Detailed quilting or bordering on insanity

Oh, it is so easy to imagine all the white space on a quilt with different stitching.  How difficult is the mostly straight stitching?  Stitch in the ditch.  Easy!  NOT on  a machine.  It looks wonderful but.............

I have been working on a Christmas quilt from a McCalls Quilting Magazine designed by Gerri Robinson.  Since I have been thinking about it for a year and made it over a period of a couple of months this winter I have probably mentioned it.  It was a fabulous way to use up all the leftover Christmas fabrics that seem to reproduce in my sewing room.  It has lots of white space.  And of course the contrast between the white/offwhite background fabrics great enhances the coloured Christmas Fabrics.

So I decided to quilt in an off white thread by Aurifil.  Aurifil quilting thread is a very clean thread and does not generate an inordinate amount of fluff around the needle, the bobbin casing and the tension disks.  But off white thread means that you take a chance that a tiny wiggle or 1/64th of an inch from the ditch and it shows. Of course when the quilt is off the frame such a thing will not show. My mantra - will not show, will not show. But I have done a bit of alternating between patting myself on the back figuratively when the ditch is stitched and a lot of calling myself names when that little wiggle or a few stitches show on particularly the blues in the quilt. Should I have used two colours of thread.  There is no avoiding either the off white showing on colour if you wiggle or coloured if you wiggle on the off white so stuck with the off white.

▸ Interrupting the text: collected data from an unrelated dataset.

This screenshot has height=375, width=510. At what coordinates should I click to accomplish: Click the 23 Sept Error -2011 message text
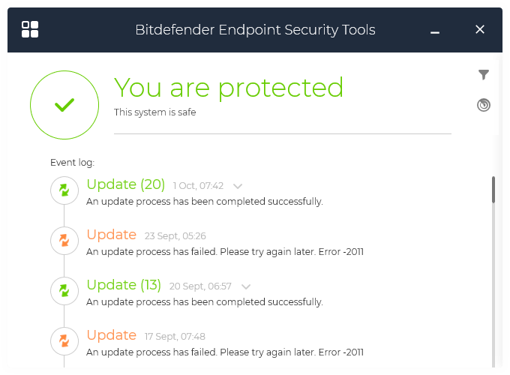(225, 252)
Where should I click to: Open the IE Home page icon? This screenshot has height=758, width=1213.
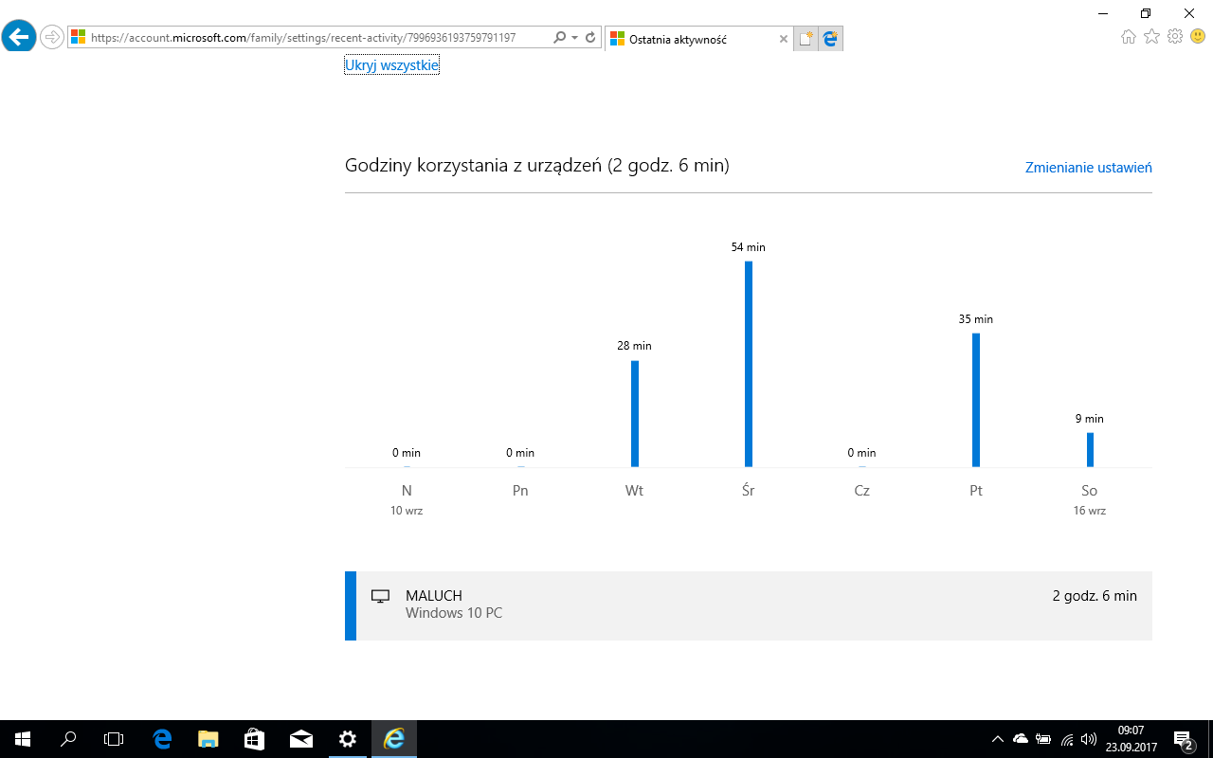pos(1128,37)
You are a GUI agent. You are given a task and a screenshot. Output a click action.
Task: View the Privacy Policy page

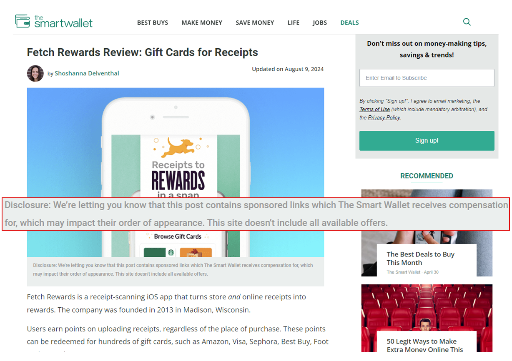tap(384, 117)
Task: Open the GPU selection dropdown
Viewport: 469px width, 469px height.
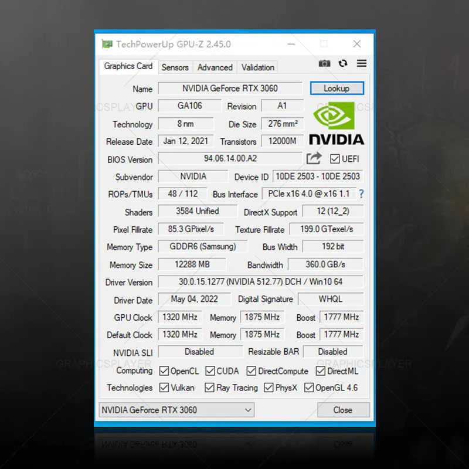Action: (249, 410)
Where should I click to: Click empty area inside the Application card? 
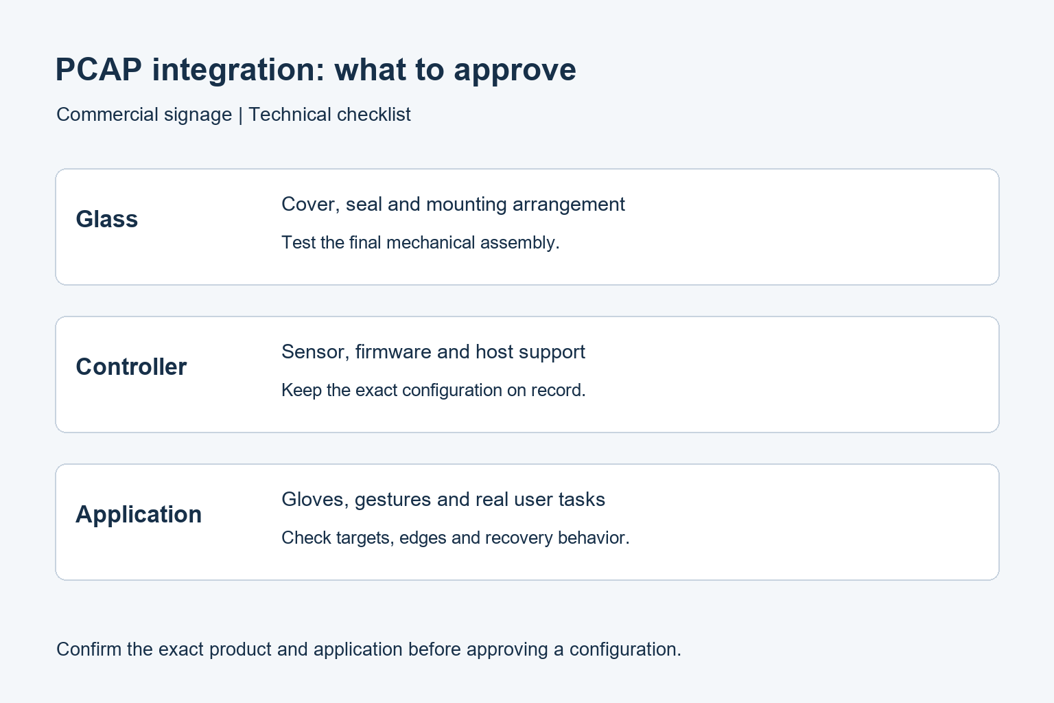point(789,522)
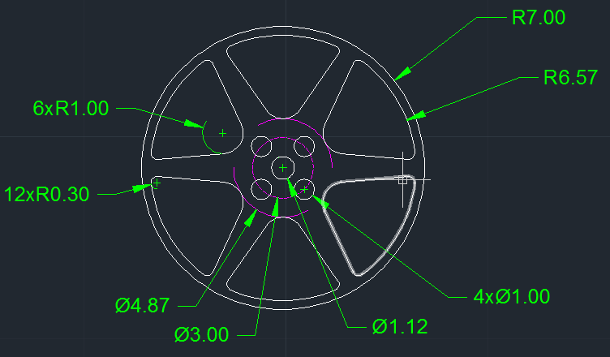
Task: Select the Ø1.12 dimension text
Action: [400, 326]
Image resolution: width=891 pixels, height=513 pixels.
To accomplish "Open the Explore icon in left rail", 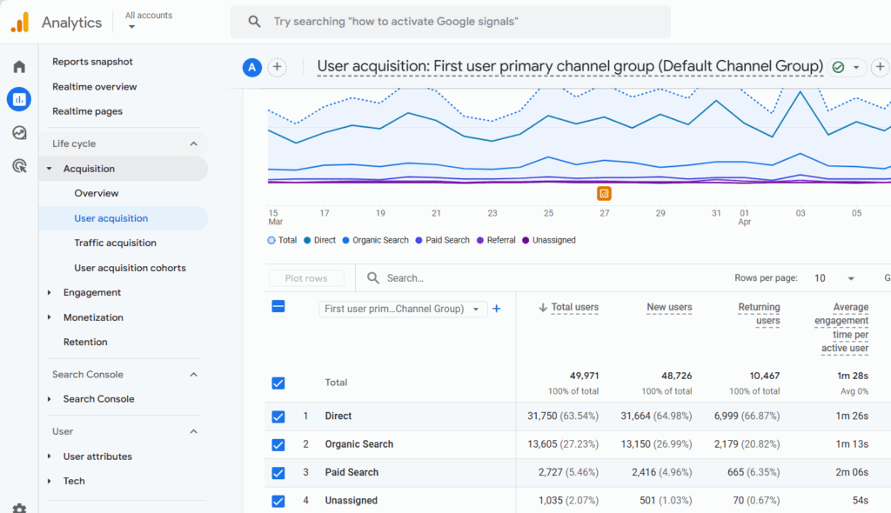I will pyautogui.click(x=19, y=133).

Another problem in using off white on off white is seeing the stitches.  Most frustrating but discovered that lighting makes it worse.  When either overhead lights or the machine lights are shining on the reflective white it is almost impossible to see the stitches and when you are cross hatching squares in 1/4 in intervals it is.......... Well imagine for yourself.  So I just used the light from the window and could see very well.  Light from above NO.  Light from the side YES.

I am 3 rows from the bottom of the quilt and love the way it looks warts and all.  Perfection, absolute perfection, is overrated.  The border has been a challenge as well as it has a dark green background with lovely elegant paisley designs.  How to disguise the off white threa?.  Well it really does not show on gold backgrounds so the challenge has been to find the gold in all the elegant paisley shapes and to stitch inside some very, very narrow areas.  It works but requires a short stitch to keep the flow in what are some very small spaces.   Here is the partially finished quilt which I photographed to show a friend in Australia.  She provides sanity testing through e-mail and on Skype.


It is getting more difficult to tell myself that I love this challenge I have set.  But then again, if it was not a challenge would I be learning?  Challenges stir the blood and make the mind sharp.  The concentration required for this is not easy to maintain so it is done in chunks of time with my focus switching to what is truly perfect.  We can imitate, copy but we cannot create as perfectly as nature.  So when I think I am about to be taken away by men in white coats I go out to the garden.  

Not only is this beautiful but it survived winter wrapped tightly in a cocoon.  So I should stop whinging and get on with the not so perfect quilt.